Le rassemblement, « un succès » selon son principal protagoniste qui souhaitait « choquer », a suscité des réactions très variées et souvent très négatives. Restaurateur dans le quartier juif de Prague, situé près de la place de la Vieille-Ville, Aaron Günsberger, interrogé par le site iDnes.cz, a peu goûté la plaisanterie : « ils ont causé une honte internationale à la République tchèque ».
Le ministre de l’Intérieur Milan Chovanec, cible récurrente des islamophobes qui critiquent sa politique migratoire, pourtant restrictive, s’est exprimé sur le réseau social Twitter : « L’action d’aujourd’hui sur la place de la Vieille-Ville est l’expression d’un crétinisme civique et politique. » L’expression d’un crétinisme qui, selon Tomáš Hulan, pourrait faire l’objet de poursuites :« Pour l’heure, nous considérons qu’il y a acte délictueux pour diffusion d’une fausse information alarmante.

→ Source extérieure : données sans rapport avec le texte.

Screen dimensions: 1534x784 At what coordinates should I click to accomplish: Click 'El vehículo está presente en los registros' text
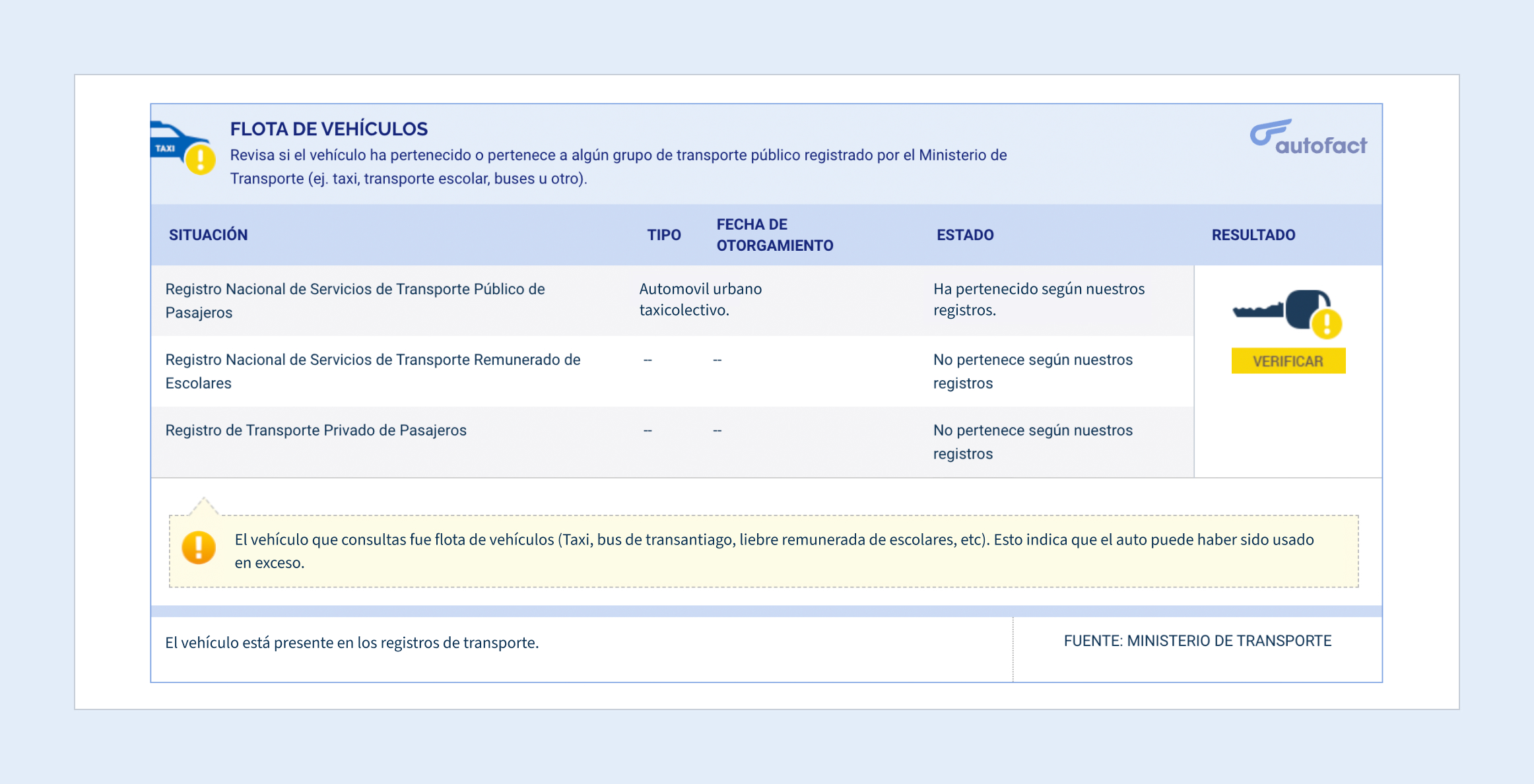click(x=352, y=641)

Personne n’a cependant été arrêté et il a seulement été demandé à huit personnes de se rendre auprès des services de police pour fournir des explications. Un appel que ces individus ont respecté. »

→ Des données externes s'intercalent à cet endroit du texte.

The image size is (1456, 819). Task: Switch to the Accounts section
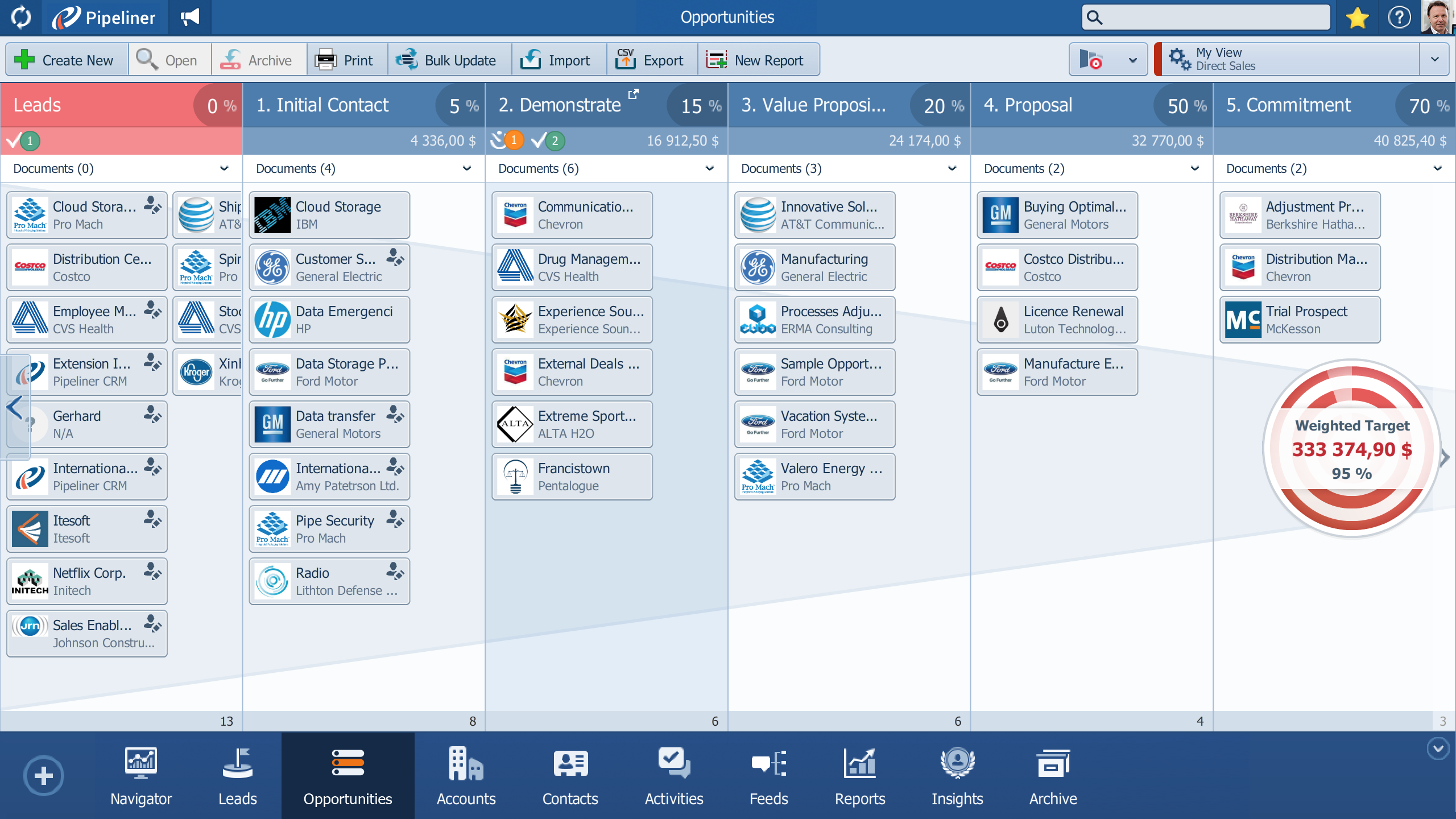[x=465, y=776]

Le rassemblement avait bel et bien été notifié auprès des autorités. D’après Vít Hofman, le porte-parole de la mairie, il n’était alors pas possible d’en connaître le contenu exact et il était donc difficile de l’interdire. Pour sa part, la maire de Prague Adriana Krnáčová (ANO), qui évoque un détournement de la mémoire d’août 1968, estime que cette action aura des conséquences judiciaires. Ses organisateurs pourraient être inculpés non pour propagation d’une fausse information alarmante mais pour un trouble à l’ordre public.